## EXTRACTED TEXT:
################

The sensor extension capacitance CX can be increased by making the extension pads 108, 112 larger, by reducing their separation, and by insulating the pads with a higher dielectric constant material. Sensor extension base capacitance CBX can be reduced by placing the sensor extension 104 away from any grounded metal such as a shield, by mounting the sensor extension 104 on a low-dielectric material such as foam, and by separating the sensor extension 104 from other sensor extensions as much as possible.
Extended sensors work well as touch sensors. The reduced sensitivity of extended sensors has less impact on touch detection than on object or proximity detection applications.
In systems where the extended portion of the extended sensor is on a removable module (see applications below for examples), the extension pad on the base unit can itself be used as a touch sensor as well when no module is present.
Because the sensor extension is isolated from the system electronics, it is also not necessary that the extension's touch pad be electrically insulated. Directly touching the exposed conductive material of the extension will result in higher sensitivity, possibly at the expense of the durability of the extension.

################

## DATASET EXTRACT:
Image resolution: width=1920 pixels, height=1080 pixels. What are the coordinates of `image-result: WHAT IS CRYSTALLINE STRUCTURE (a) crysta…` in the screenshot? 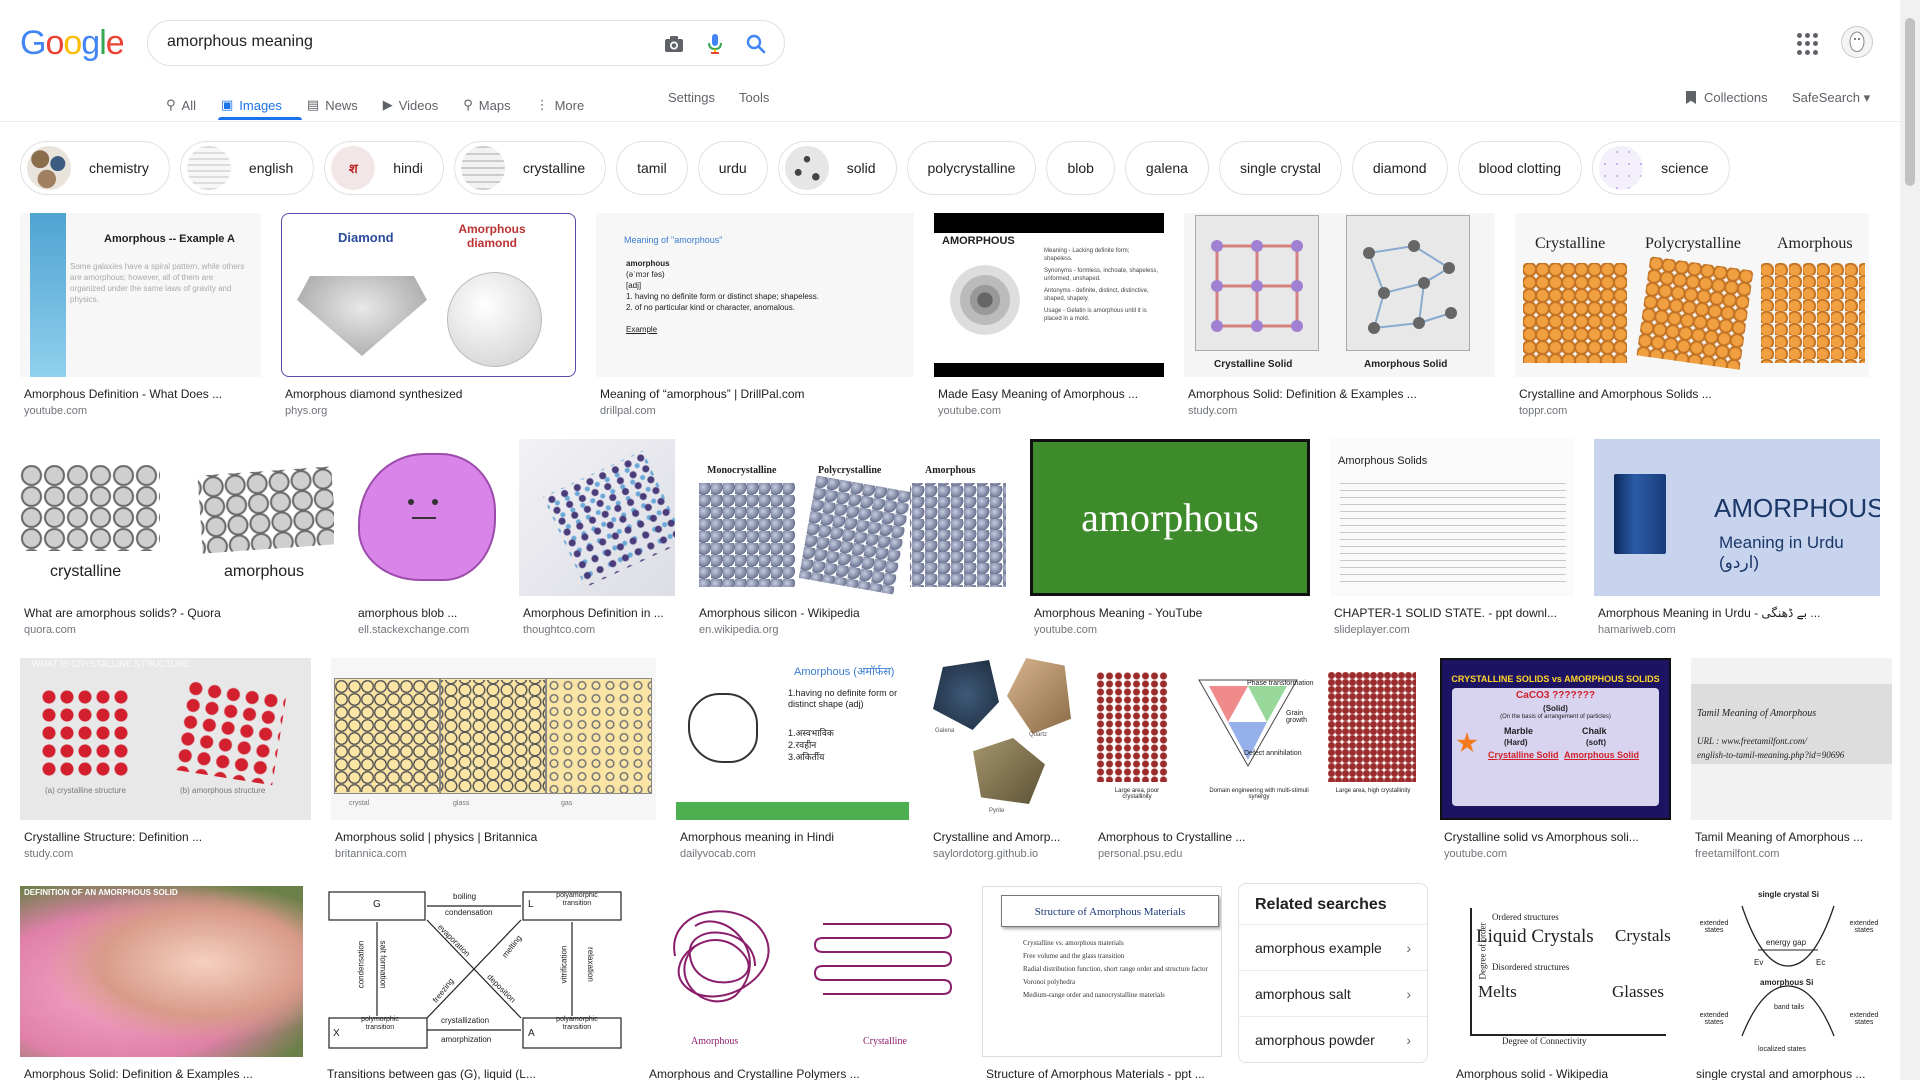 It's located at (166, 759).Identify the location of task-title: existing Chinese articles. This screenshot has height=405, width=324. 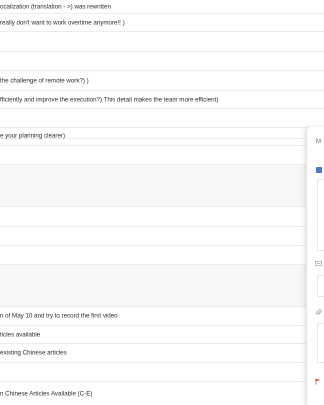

################

## EXERCISE:
Retype the passage on extended sensors in full, keeping every word and number unchanged. The material plays no part in what follows.

## RESPONSE BELOW:
The sensor extension capacitance CX can be increased by making the extension pads 108, 112 larger, by reducing their separation, and by insulating the pads with a higher dielectric constant material. Sensor extension base capacitance CBX can be reduced by placing the sensor extension 104 away from any grounded metal such as a shield, by mounting the sensor extension 104 on a low-dielectric material such as foam, and by separating the sensor extension 104 from other sensor extensions as much as possible.
Extended sensors work well as touch sensors. The reduced sensitivity of extended sensors has less impact on touch detection than on object or proximity detection applications.
In systems where the extended portion of the extended sensor is on a removable module (see applications below for examples), the extension pad on the base unit can itself be used as a touch sensor as well when no module is present.
Because the sensor extension is isolated from the system electronics, it is also not necessary that the extension's touch pad be electrically insulated. Directly touching the exposed conductive material of the extension will result in higher sensitivity, possibly at the expense of the durability of the extension.